DATA EXCERPTS:
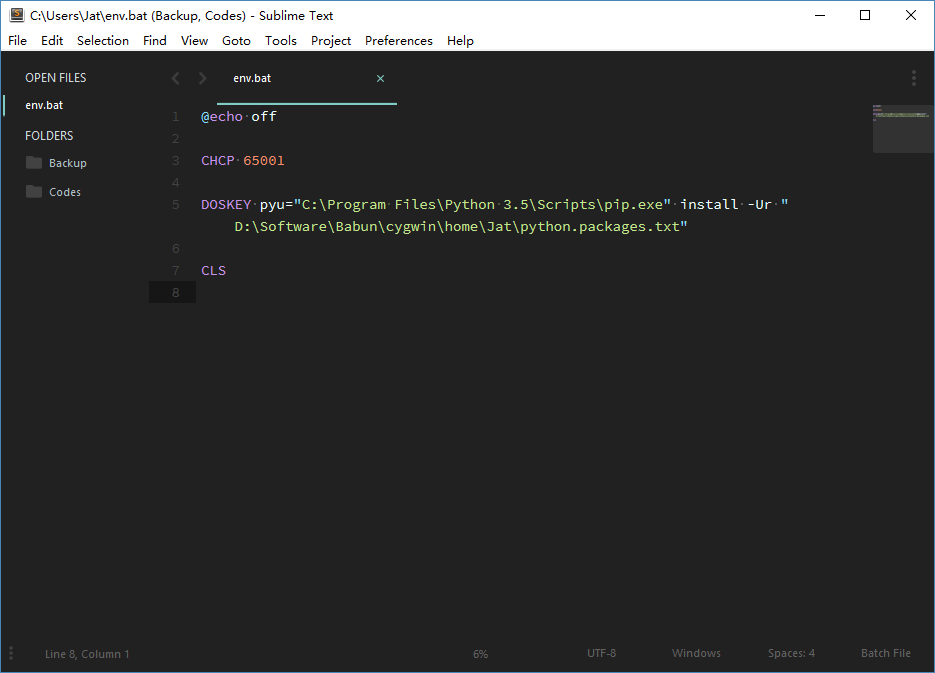Click the Backup folder icon in sidebar
The image size is (935, 673).
point(34,162)
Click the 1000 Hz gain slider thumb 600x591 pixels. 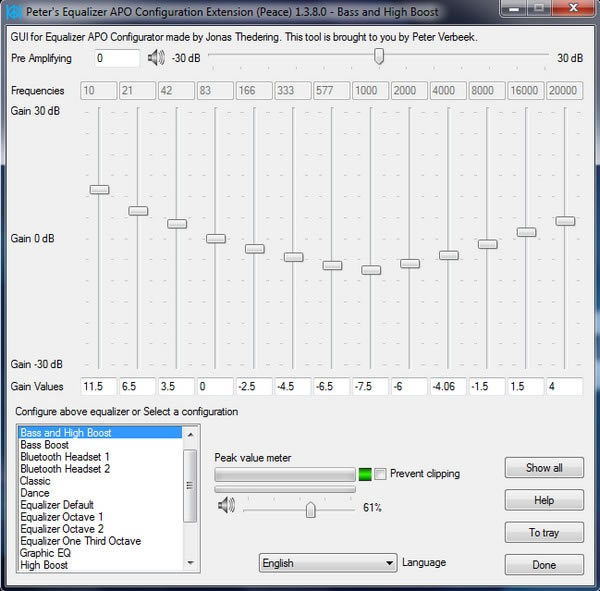pos(371,270)
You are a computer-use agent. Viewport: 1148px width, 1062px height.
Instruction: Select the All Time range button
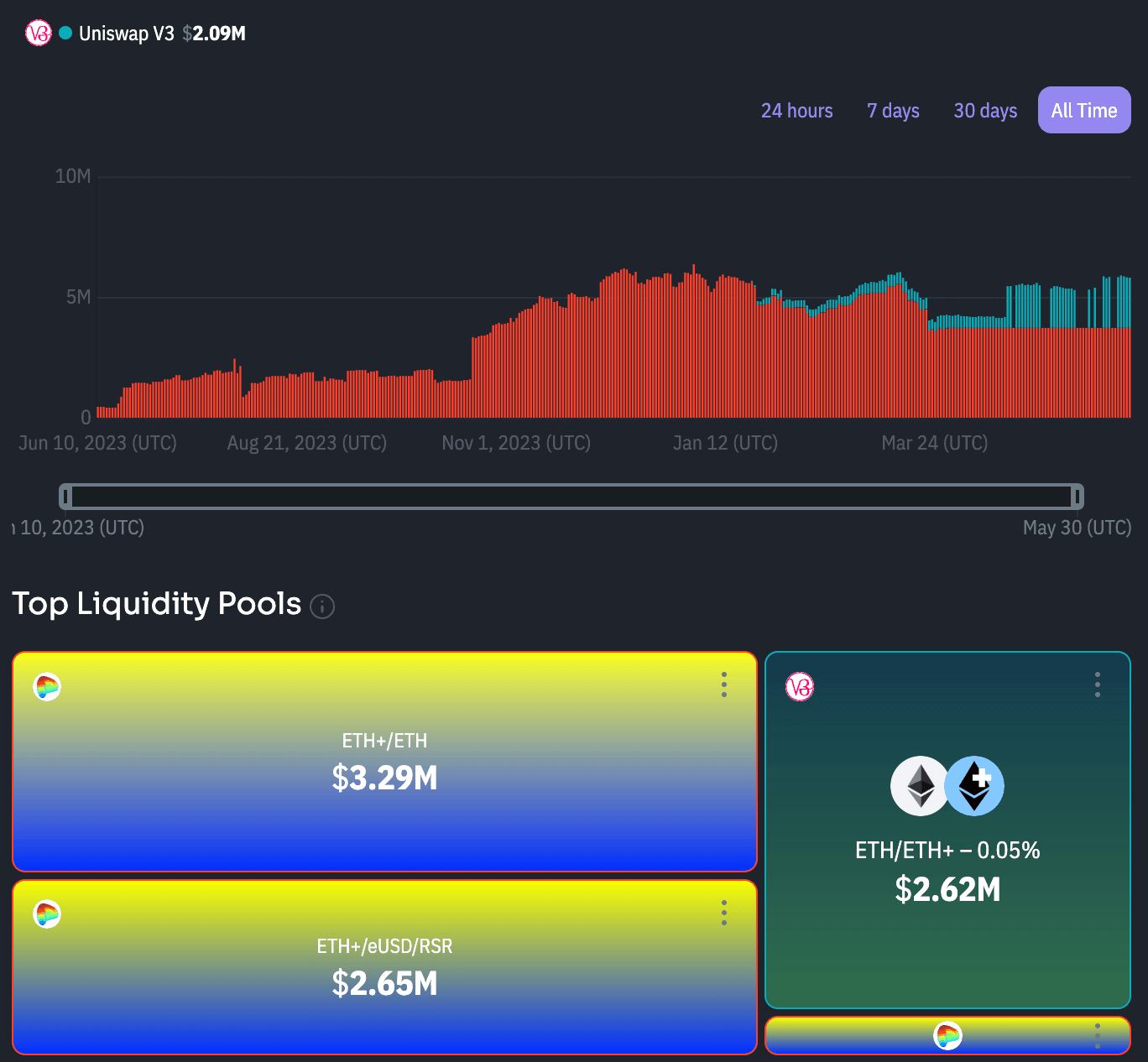[x=1083, y=111]
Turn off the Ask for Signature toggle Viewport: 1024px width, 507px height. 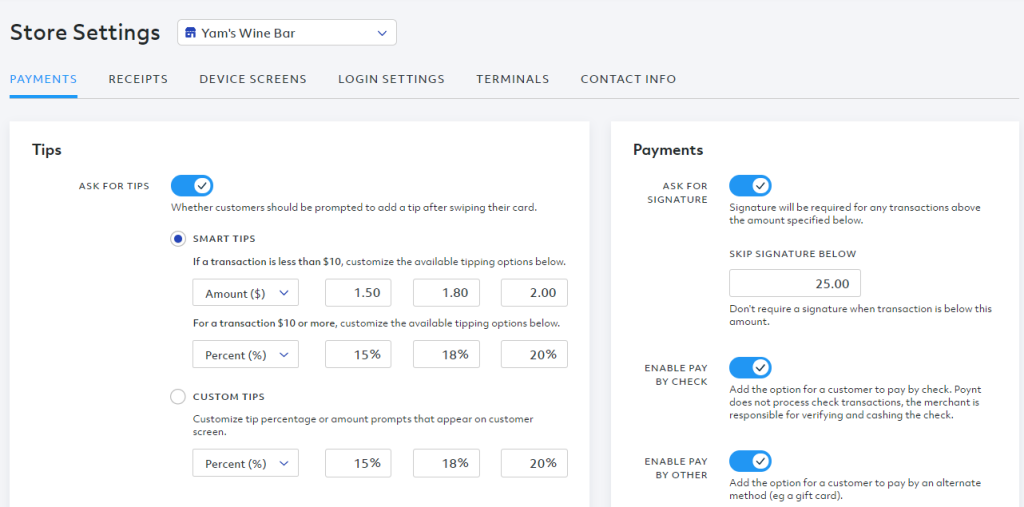[750, 186]
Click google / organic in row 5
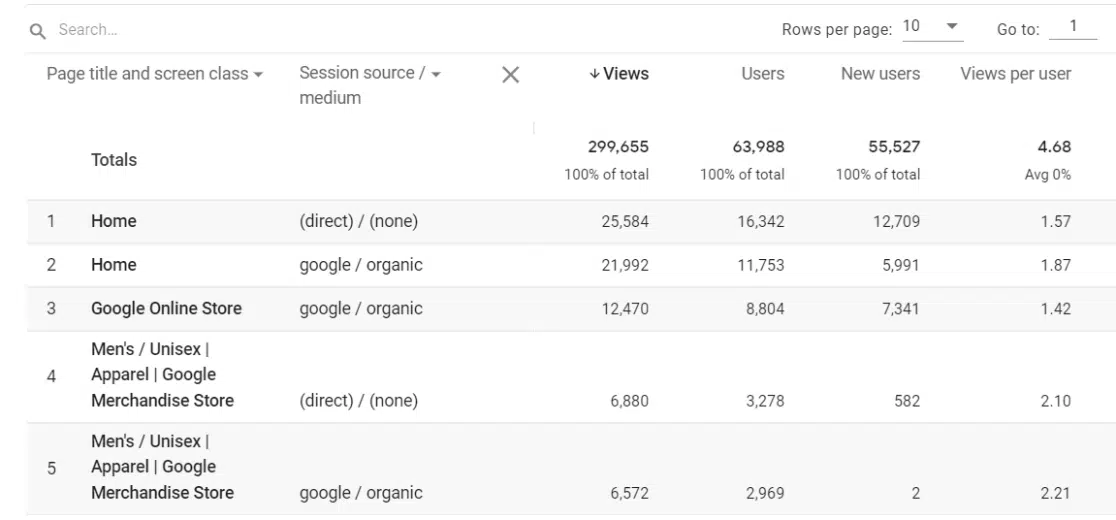This screenshot has width=1116, height=520. click(361, 492)
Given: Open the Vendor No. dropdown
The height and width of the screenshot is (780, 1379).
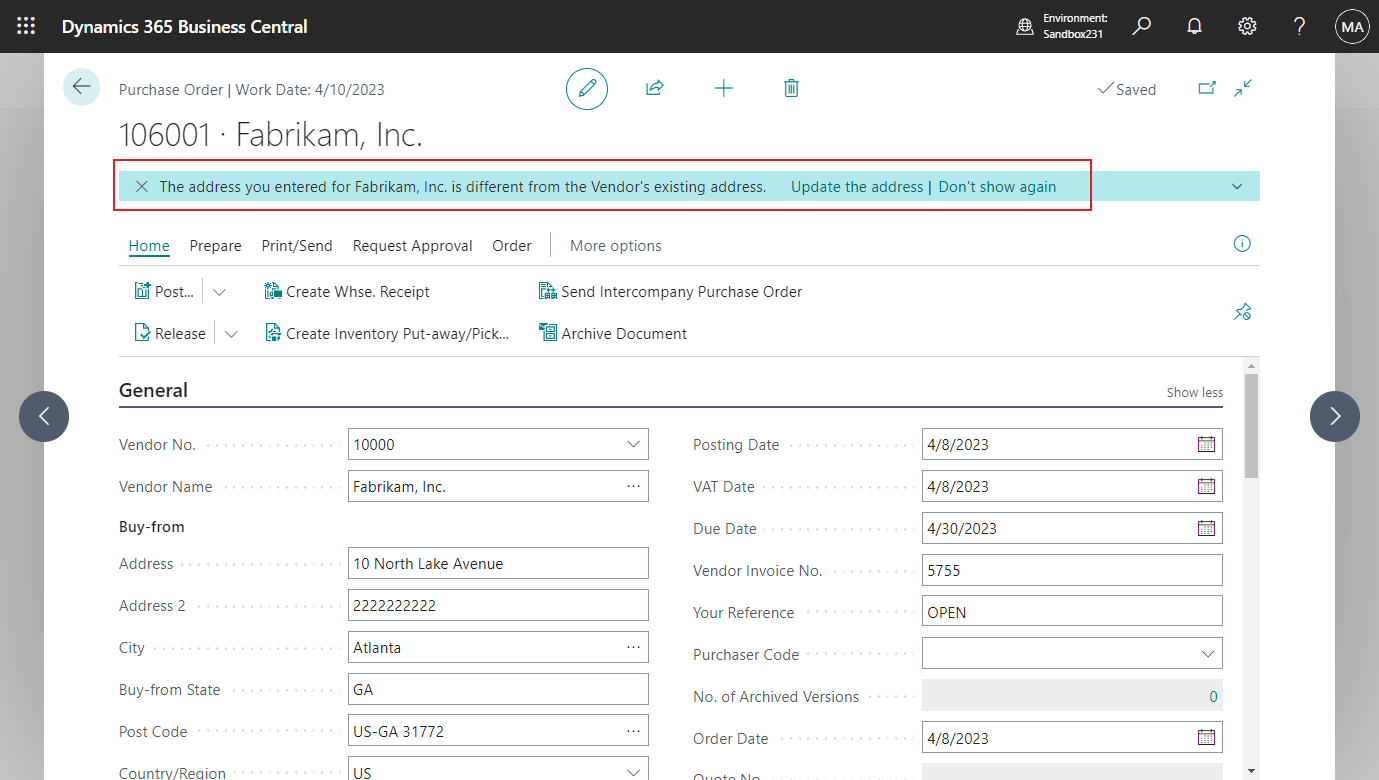Looking at the screenshot, I should coord(633,444).
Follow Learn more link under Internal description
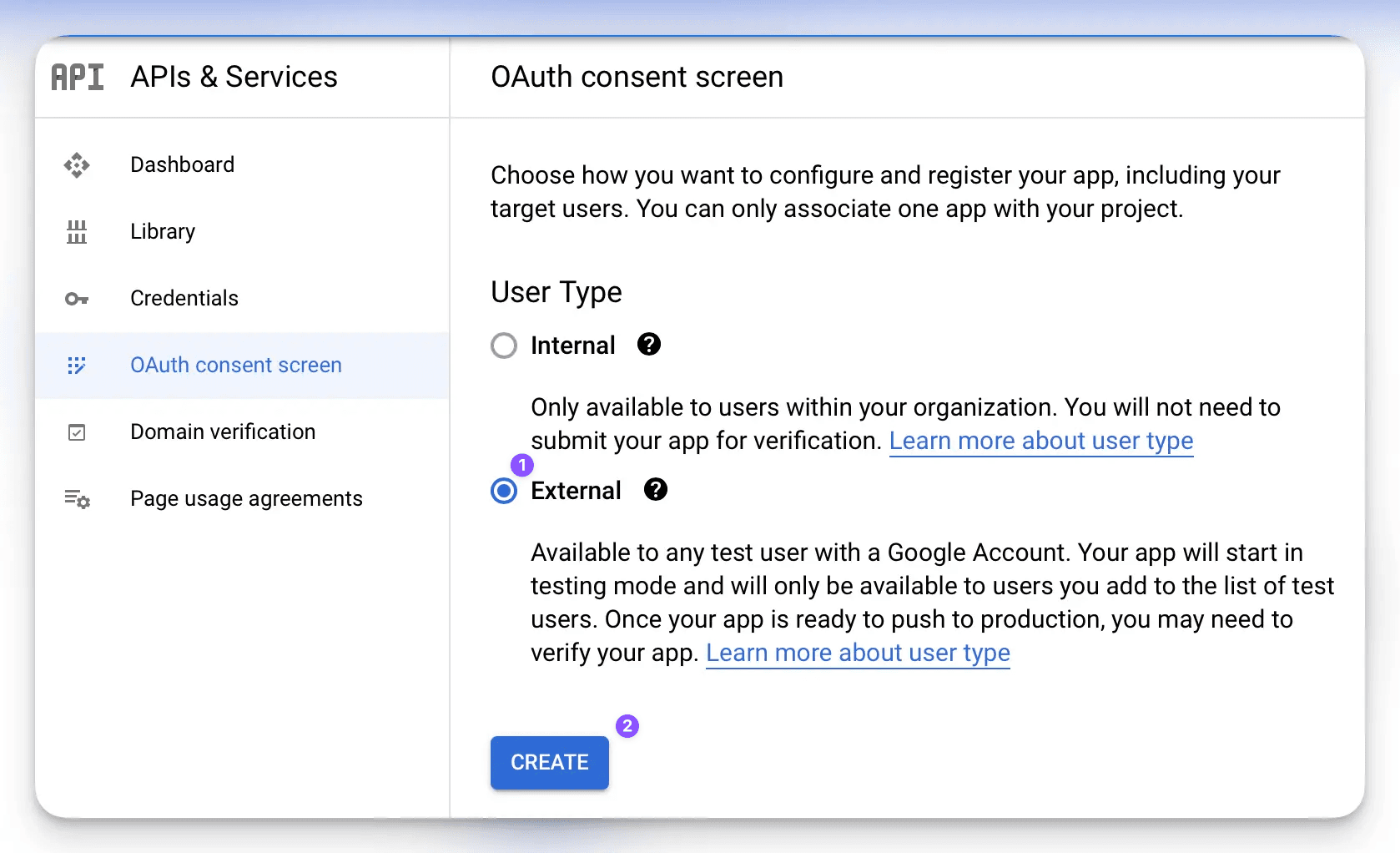 pyautogui.click(x=1040, y=441)
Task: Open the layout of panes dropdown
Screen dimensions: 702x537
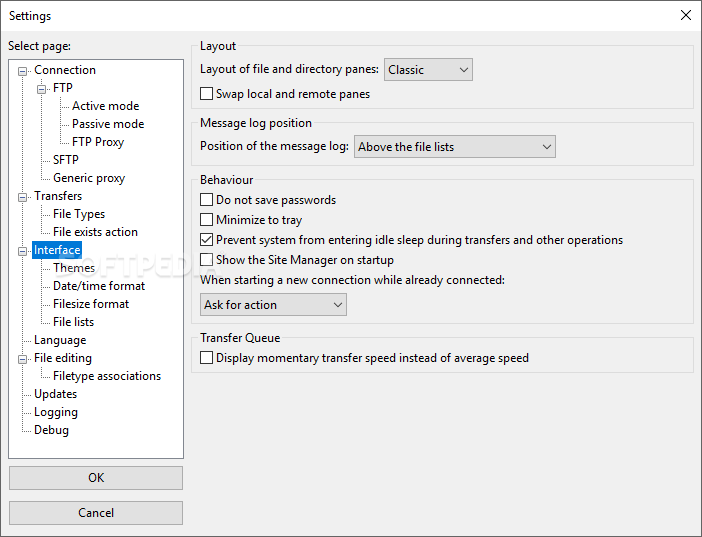Action: pyautogui.click(x=428, y=70)
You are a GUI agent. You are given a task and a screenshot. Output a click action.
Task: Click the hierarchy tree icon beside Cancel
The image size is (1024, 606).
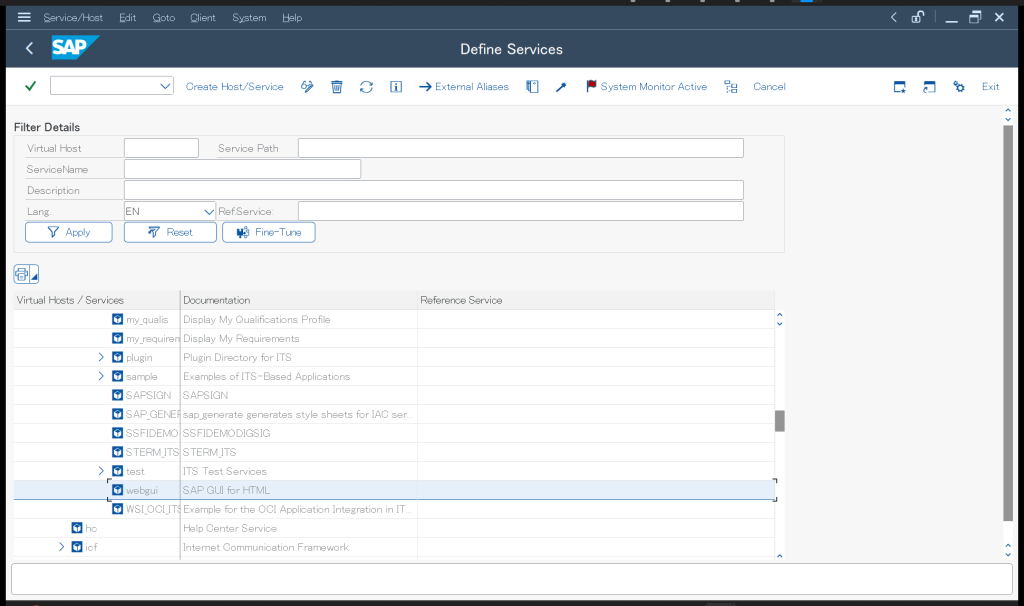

REQUIRED ACTION:
Return all lines from the data above with "dropdown" in them.

SOLUTION FOR THIS TASK:
Given: Open the Vendor No. dropdown
Task: Open the layout of panes dropdown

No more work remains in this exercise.